Teks latihan

——————

Kedua, menjalin persaudaraan di antara sesama, barangkali selama ini ada hal-hal yang dilakukan yang menyebabkan putusnya hubungan silaturahim. Sehingga dengan demikian, tali yang kusut dan bahkan putus selama ini, akan terajut kembali secara apik dan mesra.
Silaturrahim berasal dari dua kata, yaitu silah dan rahim. Silah artinya adalah hubungan, sedangkan rahim artinya adalah tempat lahirnya bayi. Hal ini menunjukkan, bahwa hubungan antara umat manusia itu bukan hanya satu nasab, tetapi umat manusia berasal dari satu tempat lahir. Hubungan satu tempat lahir inilah yang harus dipupuk dan dikembangkan, sehingga terjalin ukhuwah islamiyah yang sangat kukuh.
Ketiga, saling membantu dan menolong di antara sesama kaum muslim yang diwujudkan dalam bentuk pemberian zakat fitrah dan bahkan zakat maal yang telah ditunaikan sebelumnya. Sehingga dengan demikian tidak ada seorangpun dari kalangan umat Islam yang menangis sedih pada masa idul fitri ini, sebagai akibat dari tidak dipunyainya makanan dan kebutuhan pokok lainnya pada hari raya itu. Membantu dan menolong sesama adalah perintah Allah SWT, sesuai firmanNya : Bertolong-tolonganlah kamu dalam hal kebaikan dan taqwa dan jangan bertolong-tolongan dalam hal kejahatan dan permusuhan.
Keempat, menyiapkan sedekah secara wajar, dengan memberikan infaq atau sadaqah berupa uang dan atau makanan kepada setiap yang bersilaturrahim kerumah kita, sehingga menambah pundi-pundi Tabungan amal shaleh kampung akhirat (Taska) kita sebagai bekal dihari kemudian. Harta, istri dan anak, semuanya akan ditinggalkan di dunia ini, Hanya amal shalehlah yang akan kita bawa ke liang kubur, untuk selanjutnya memasuki alam akhirat.

——————

Jawablah pertanyaan berikut berdasarkan teks tentang silaturahim.
1. Apa arti kata "silah"?
2. Dalam bentuk apa saling membantu di antara sesama kaum muslim diwujudkan?
3. Apa satu-satunya yang akan kita bawa ke liang kubur?

Data

——————

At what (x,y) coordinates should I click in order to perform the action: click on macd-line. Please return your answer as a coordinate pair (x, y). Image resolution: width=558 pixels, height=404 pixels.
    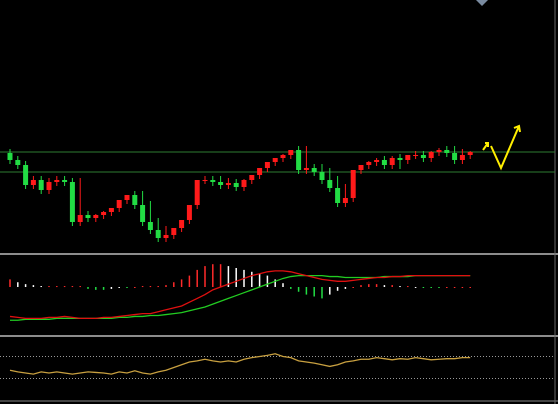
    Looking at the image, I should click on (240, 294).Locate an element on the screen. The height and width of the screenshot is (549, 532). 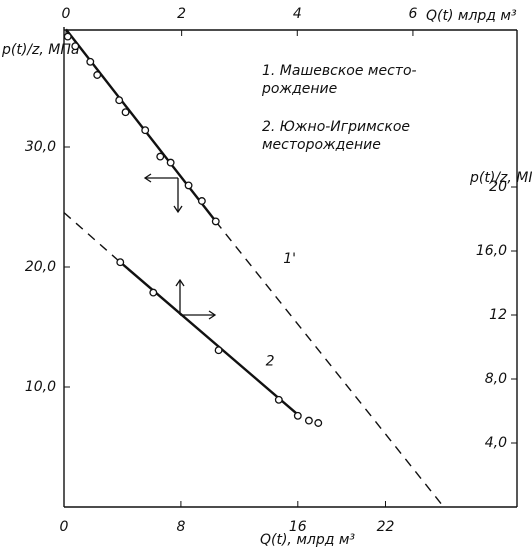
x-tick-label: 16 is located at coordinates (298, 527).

——————

Jawaban yang diharapkan
1. Hubungan.
2. Dalam bentuk pemberian zakat fitrah dan bahkan zakat maal yang telah ditunaikan sebelumnya.
3. Amal shaleh.